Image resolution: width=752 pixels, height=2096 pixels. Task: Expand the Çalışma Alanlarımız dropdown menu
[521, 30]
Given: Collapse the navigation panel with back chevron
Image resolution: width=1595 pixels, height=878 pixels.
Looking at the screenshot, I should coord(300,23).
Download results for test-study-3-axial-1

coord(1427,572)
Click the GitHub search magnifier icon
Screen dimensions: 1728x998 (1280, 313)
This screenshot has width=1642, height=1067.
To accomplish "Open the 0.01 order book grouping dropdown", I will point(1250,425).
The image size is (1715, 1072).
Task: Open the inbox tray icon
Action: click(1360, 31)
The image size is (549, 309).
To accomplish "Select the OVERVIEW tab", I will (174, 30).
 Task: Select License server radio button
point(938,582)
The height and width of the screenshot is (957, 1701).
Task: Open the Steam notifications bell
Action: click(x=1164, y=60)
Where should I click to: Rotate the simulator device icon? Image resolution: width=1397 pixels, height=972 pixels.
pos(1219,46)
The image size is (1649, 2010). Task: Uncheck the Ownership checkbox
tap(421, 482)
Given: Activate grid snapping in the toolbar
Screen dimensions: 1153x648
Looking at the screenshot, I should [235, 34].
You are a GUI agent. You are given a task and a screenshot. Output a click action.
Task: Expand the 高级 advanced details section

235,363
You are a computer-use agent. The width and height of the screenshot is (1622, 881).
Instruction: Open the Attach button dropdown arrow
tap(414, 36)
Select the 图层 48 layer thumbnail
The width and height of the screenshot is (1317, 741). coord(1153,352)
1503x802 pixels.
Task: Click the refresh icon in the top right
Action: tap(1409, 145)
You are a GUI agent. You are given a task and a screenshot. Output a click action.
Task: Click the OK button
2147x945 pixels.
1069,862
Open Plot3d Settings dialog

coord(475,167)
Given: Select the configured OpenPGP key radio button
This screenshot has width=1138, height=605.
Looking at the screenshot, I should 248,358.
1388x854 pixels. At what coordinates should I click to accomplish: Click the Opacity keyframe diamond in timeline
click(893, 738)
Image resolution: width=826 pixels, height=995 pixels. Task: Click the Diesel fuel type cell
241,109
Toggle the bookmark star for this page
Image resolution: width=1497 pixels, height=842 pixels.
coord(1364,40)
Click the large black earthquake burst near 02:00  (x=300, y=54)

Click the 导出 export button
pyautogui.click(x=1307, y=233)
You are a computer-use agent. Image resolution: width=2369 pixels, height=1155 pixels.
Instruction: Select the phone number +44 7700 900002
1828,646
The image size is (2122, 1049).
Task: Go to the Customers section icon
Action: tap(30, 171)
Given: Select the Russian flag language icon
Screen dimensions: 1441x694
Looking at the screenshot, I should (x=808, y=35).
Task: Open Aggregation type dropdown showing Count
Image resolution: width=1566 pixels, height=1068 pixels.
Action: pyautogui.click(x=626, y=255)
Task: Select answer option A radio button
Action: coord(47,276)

....................

* Action item: Above are the records; copy all of them exactly.

* Solved exercise:
Image resolution: width=752 pixels, height=2096 pixels. Task: Expand the Çalışma Alanlarımız dropdown menu
[521, 30]
Given: Collapse the navigation panel with back chevron
Image resolution: width=1595 pixels, height=878 pixels.
Looking at the screenshot, I should coord(300,23).
Download results for test-study-3-axial-1

coord(1427,572)
Click the GitHub search magnifier icon
Screen dimensions: 1728x998 (1280, 313)
This screenshot has width=1642, height=1067.
To accomplish "Open the 0.01 order book grouping dropdown", I will point(1250,425).
The image size is (1715, 1072).
Task: Open the inbox tray icon
Action: click(1360, 31)
The image size is (549, 309).
To accomplish "Select the OVERVIEW tab", I will (174, 30).
 Task: Select License server radio button
point(938,582)
The height and width of the screenshot is (957, 1701).
Task: Open the Steam notifications bell
Action: click(x=1164, y=60)
Where should I click to: Rotate the simulator device icon? Image resolution: width=1397 pixels, height=972 pixels.
pos(1219,46)
The image size is (1649, 2010). Task: Uncheck the Ownership checkbox
tap(421, 482)
Given: Activate grid snapping in the toolbar
Screen dimensions: 1153x648
Looking at the screenshot, I should [235, 34].
You are a GUI agent. You are given a task and a screenshot. Output a click action.
Task: Expand the 高级 advanced details section

235,363
You are a computer-use agent. The width and height of the screenshot is (1622, 881).
Instruction: Open the Attach button dropdown arrow
tap(414, 36)
Select the 图层 48 layer thumbnail
The width and height of the screenshot is (1317, 741). coord(1153,352)
1503x802 pixels.
Task: Click the refresh icon in the top right
Action: tap(1409, 145)
You are a GUI agent. You are given a task and a screenshot. Output a click action.
Task: Click the OK button
2147x945 pixels.
1069,862
Open Plot3d Settings dialog

coord(475,167)
Given: Select the configured OpenPGP key radio button
This screenshot has width=1138, height=605.
Looking at the screenshot, I should 248,358.
1388x854 pixels. At what coordinates should I click to accomplish: Click the Opacity keyframe diamond in timeline
click(893, 738)
Image resolution: width=826 pixels, height=995 pixels. Task: Click the Diesel fuel type cell
241,109
Toggle the bookmark star for this page
Image resolution: width=1497 pixels, height=842 pixels.
coord(1364,40)
Click the large black earthquake burst near 02:00  (x=300, y=54)

Click the 导出 export button
pyautogui.click(x=1307, y=233)
You are a computer-use agent. Image resolution: width=2369 pixels, height=1155 pixels.
Instruction: Select the phone number +44 7700 900002
1828,646
The image size is (2122, 1049).
Task: Go to the Customers section icon
Action: tap(30, 171)
Given: Select the Russian flag language icon
Screen dimensions: 1441x694
Looking at the screenshot, I should (x=808, y=35).
Task: Open Aggregation type dropdown showing Count
Image resolution: width=1566 pixels, height=1068 pixels.
Action: pyautogui.click(x=626, y=255)
Task: Select answer option A radio button
Action: coord(47,276)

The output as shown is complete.